Authors: Cassandra Nelson, Braden Richards, Grace Van Buren, Fernando Gonzalez, Ian Kirkpatrick, Paul Dunn
Mentors: Paul Dunn
Insitution: Utah Valley University
Many organisms experience a life history pattern called ontogenescence, a high but declining mortality risk during early life. Ontogenescence can have a large effect on a population’s growth by limiting the number of new recruits to the population. Clearly, and yet paradoxically, death before reproductive maturity should be selected against, yet ontogenescence persists across many otherwise dissimilar organisms. Some intriguing hypotheses to explain this pattern have been proposed but have not been thoroughly tested. One of these hypotheses, acquisition of robustness as a function of age, is perhaps the most intuitive. The goal of our current research is to examine the validity of this hypothesis by using brine shrimp (Artemia franciscana) as a model organism.

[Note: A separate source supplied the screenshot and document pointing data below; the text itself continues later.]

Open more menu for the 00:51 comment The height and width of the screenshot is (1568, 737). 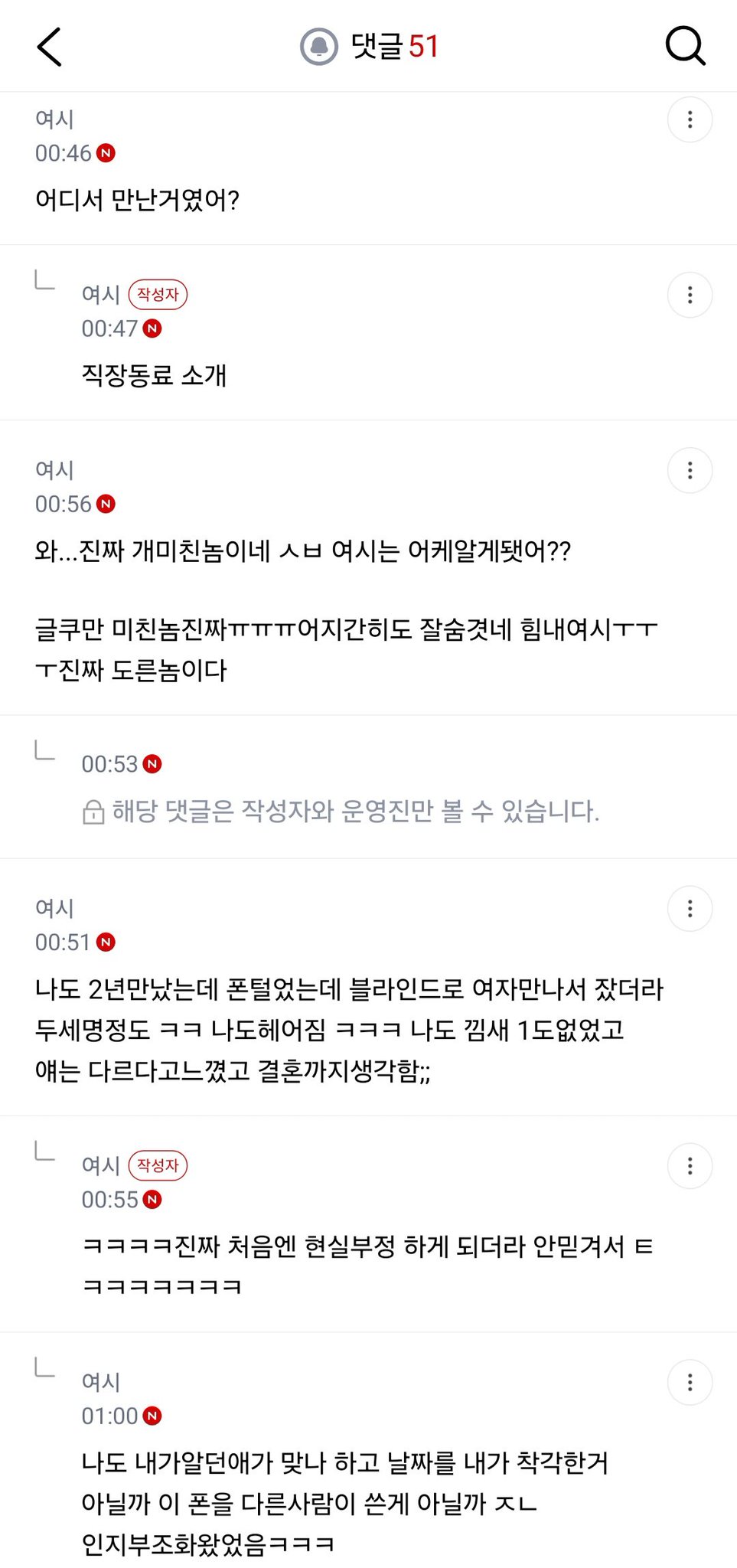tap(690, 909)
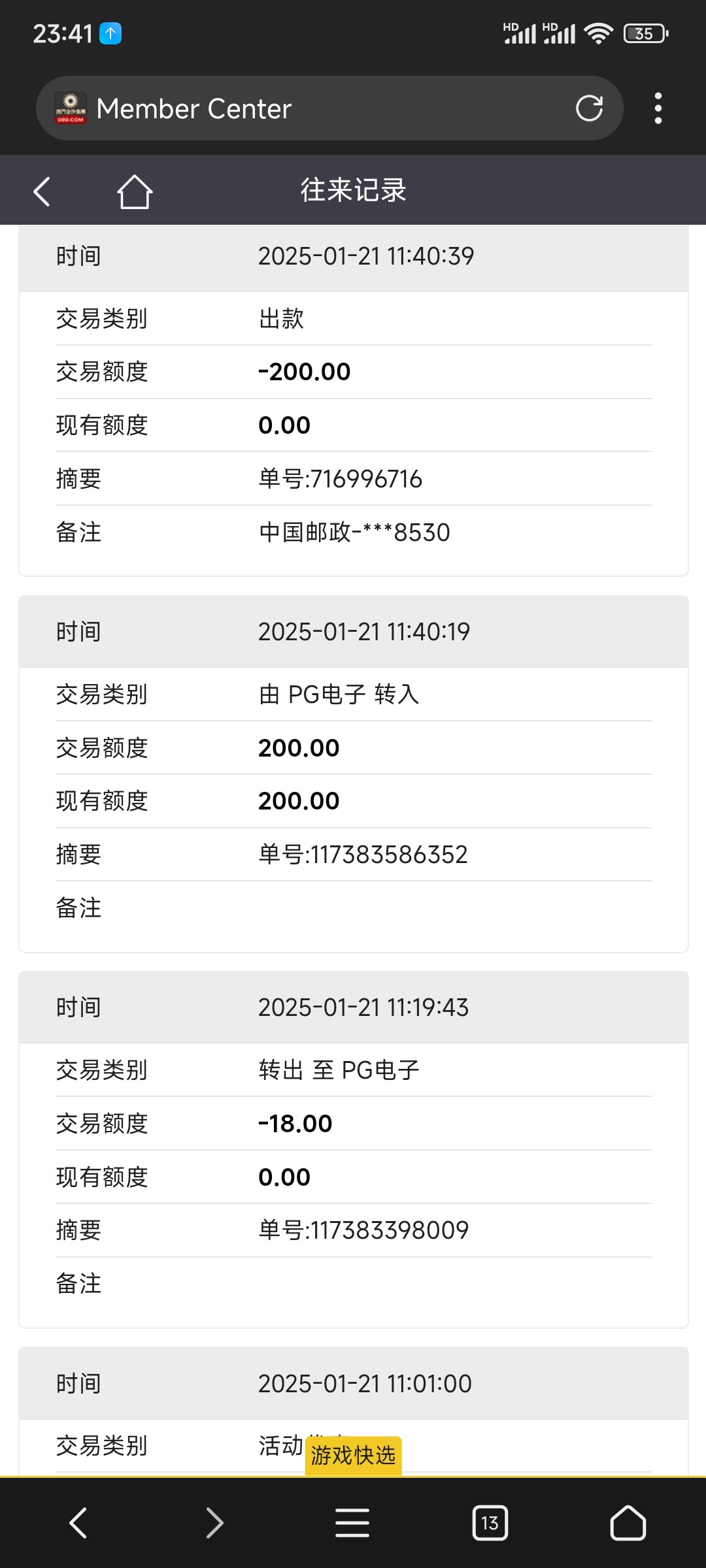Navigate back using the browser back arrow

78,1523
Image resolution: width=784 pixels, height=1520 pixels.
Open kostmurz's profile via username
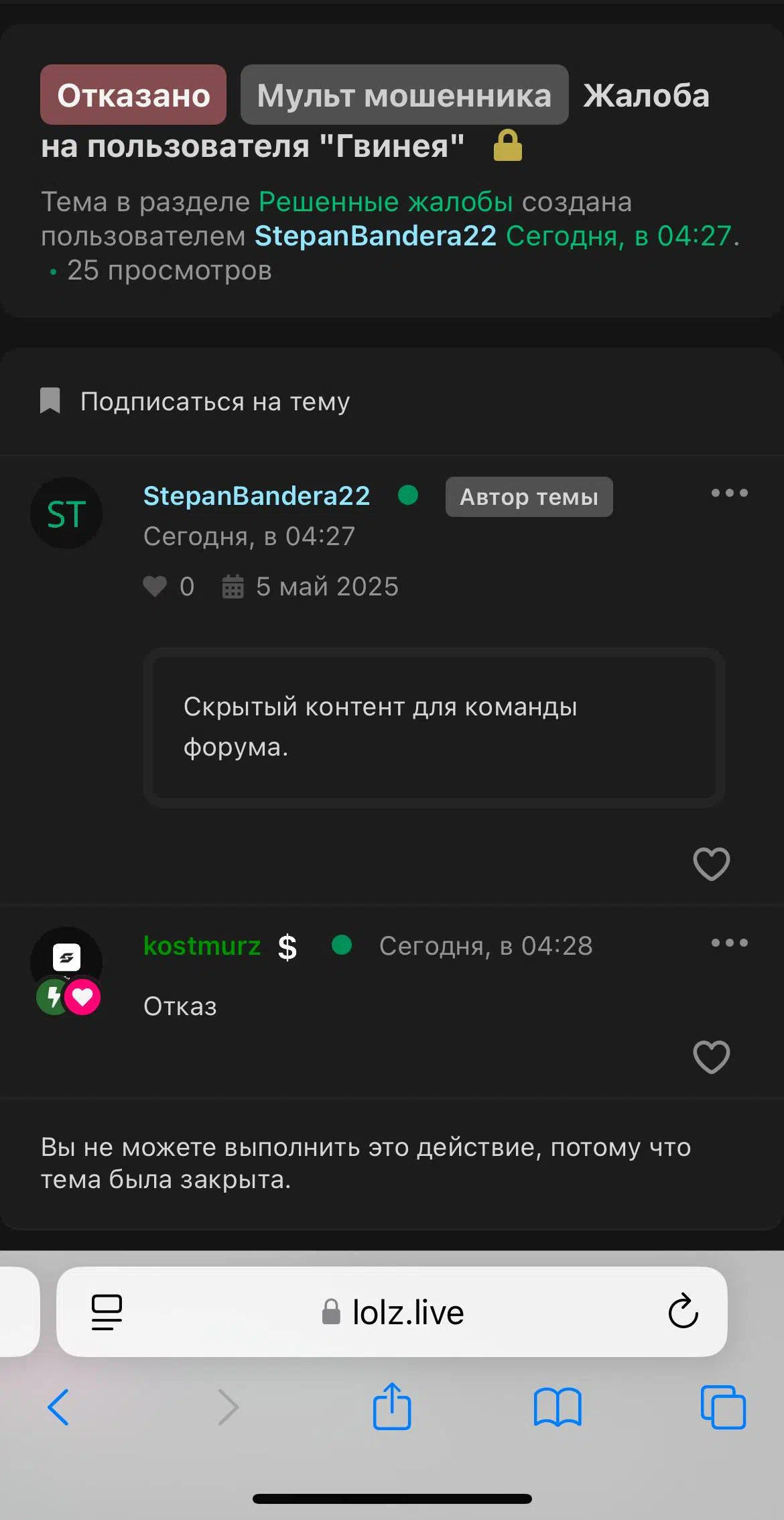pos(202,945)
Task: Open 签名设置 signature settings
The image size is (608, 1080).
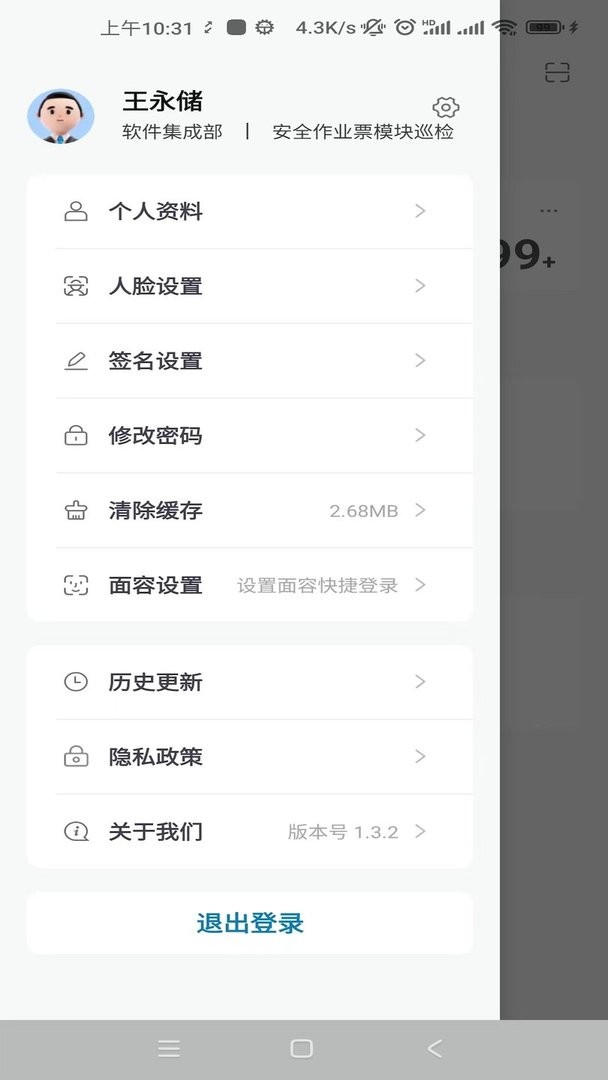Action: [249, 361]

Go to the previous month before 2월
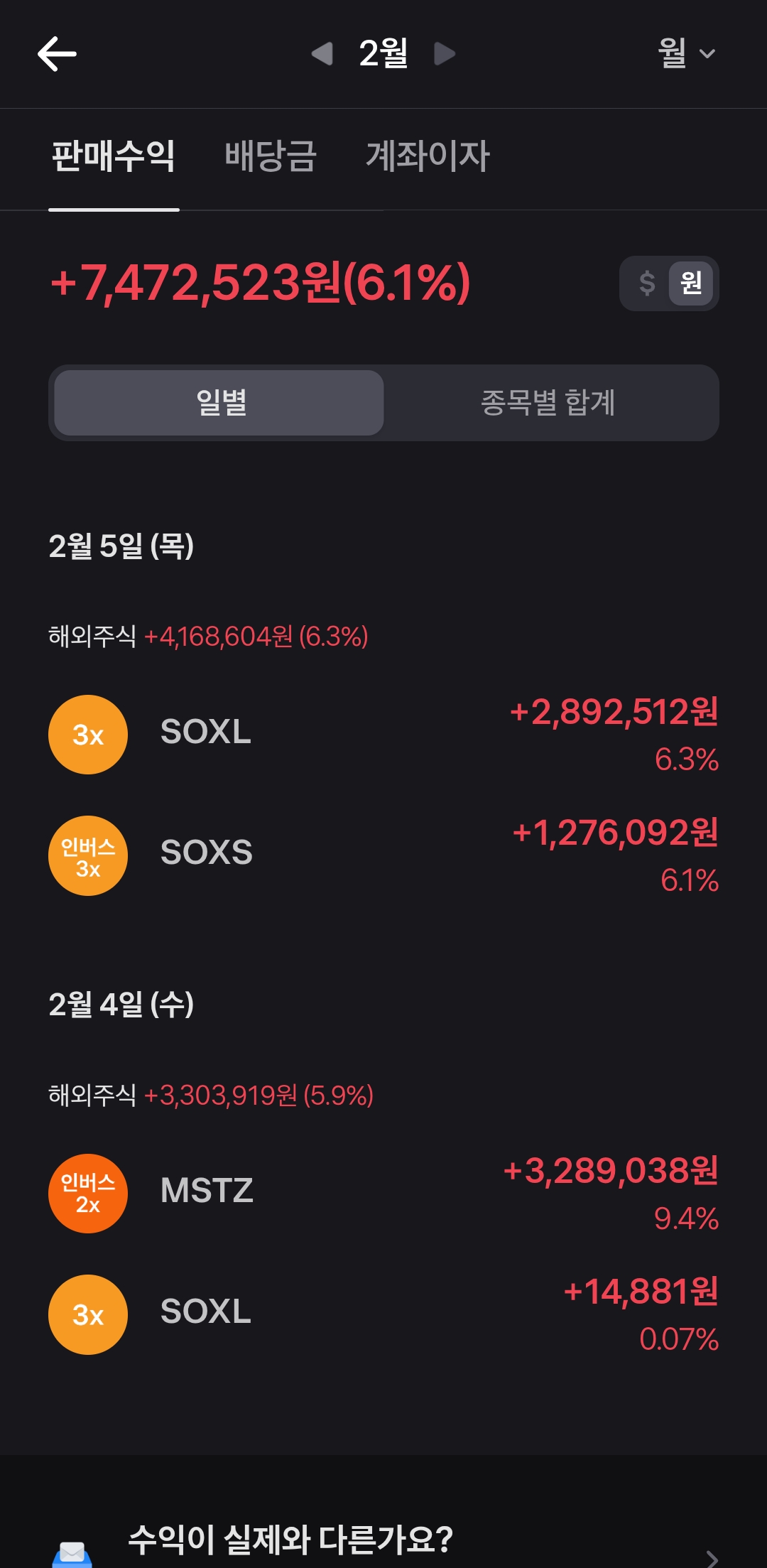point(322,53)
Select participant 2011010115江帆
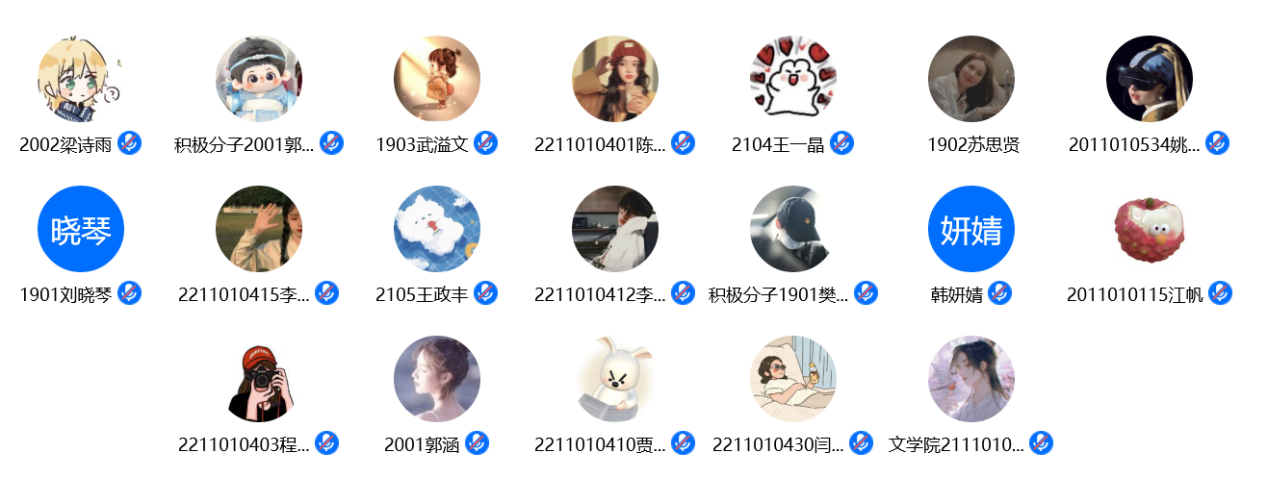The height and width of the screenshot is (503, 1267). point(1149,229)
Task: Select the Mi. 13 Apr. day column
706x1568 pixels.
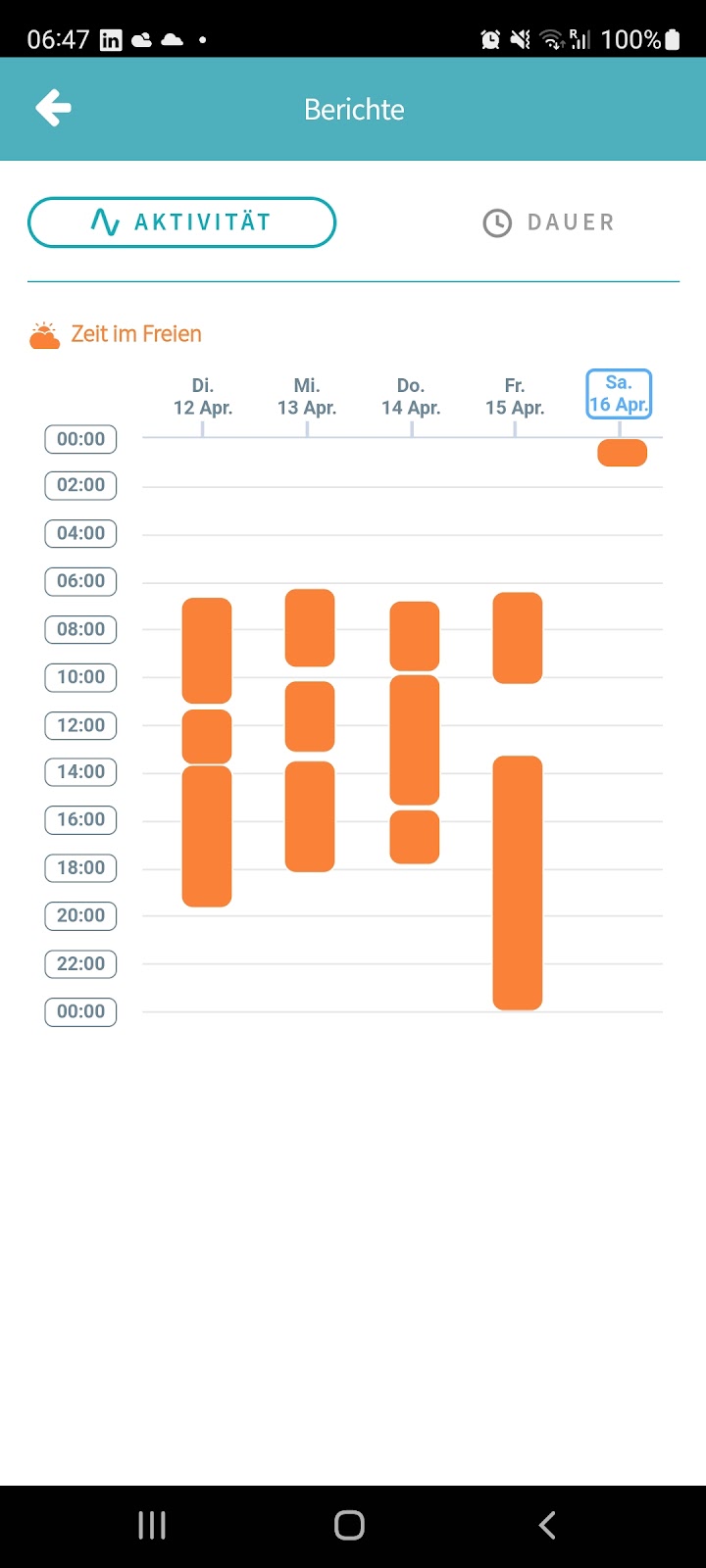Action: 307,396
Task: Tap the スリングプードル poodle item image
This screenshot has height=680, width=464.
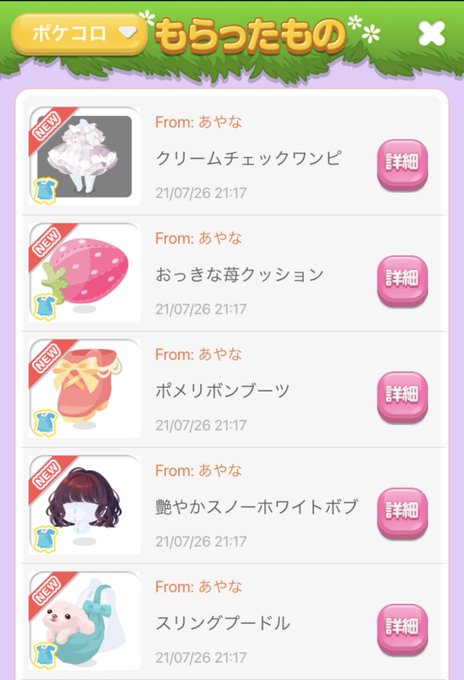Action: (85, 621)
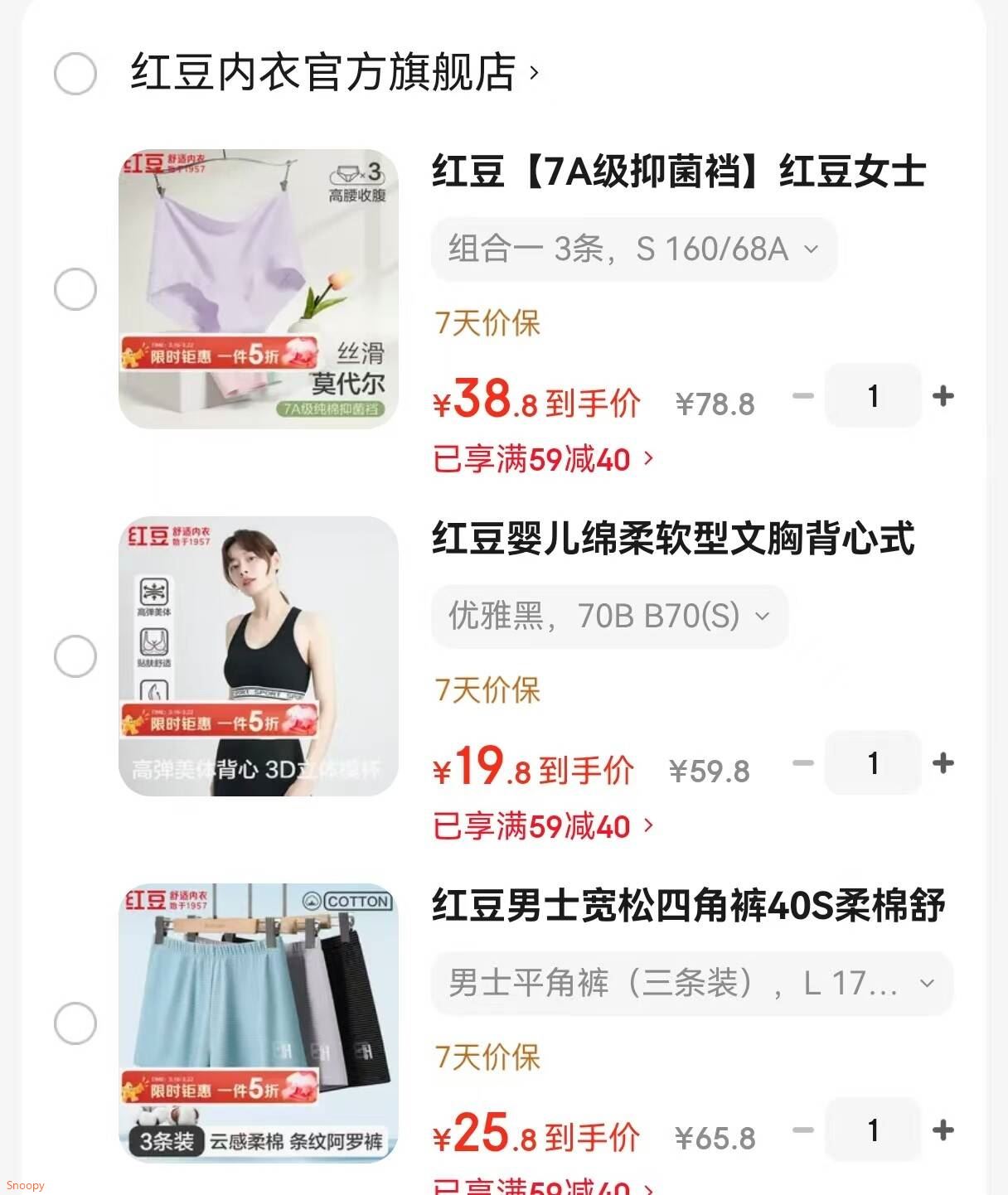Viewport: 1008px width, 1195px height.
Task: Select the 婴儿绵柔软型文胸 item checkbox
Action: [x=75, y=656]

Tracking life-history traits like ontogenescence often requires the researcher to be able to follow an individual throughout its lifespan. In aquatic invertebrates, this means culturing animals individually, which can be quite difficult. Here we report on
progress we are making with these culturing methods by testing how food availability and variety affect the early life mortality and development rate of brine shrimp in small-volume culture. Our null hypotheses are that neither of these variables will affect mortality or age to maturity in the animals. Our alternative hypotheses are that increased food availability and variety should lower mortality risk and age to maturity. To test our hypotheses, we hatched brine shrimp cysts in artificial seawater and placed individual artemia into wells of 6-well cell-culture plates filled with artificial seawater. We fed the shrimp one of several food treatments to see how diet affects development and mortality. In our first round of trials, we provided our animals with two different food concentrations (high food vs. low food) of the three food types we evaluated: a unicellular alga (Nannochloropsis), a cyanobacterium (Spirulina), and brewer’s yeast (Saccharomyces cerevisiae). In our second set of trials, we provided the shrimp with less variety in their diet (only two of the three food types). As the artemia developed, we conducted regular water changes and monitored development and mortality. We tracked the fate of the artemia until all individuals had either died during development or reached adulthood. Our food availability trials resulted in no significant difference in either mortality risk during development or age at maturity based on food concentrations. Trials examining the effects of limiting the variety of food types are ongoing.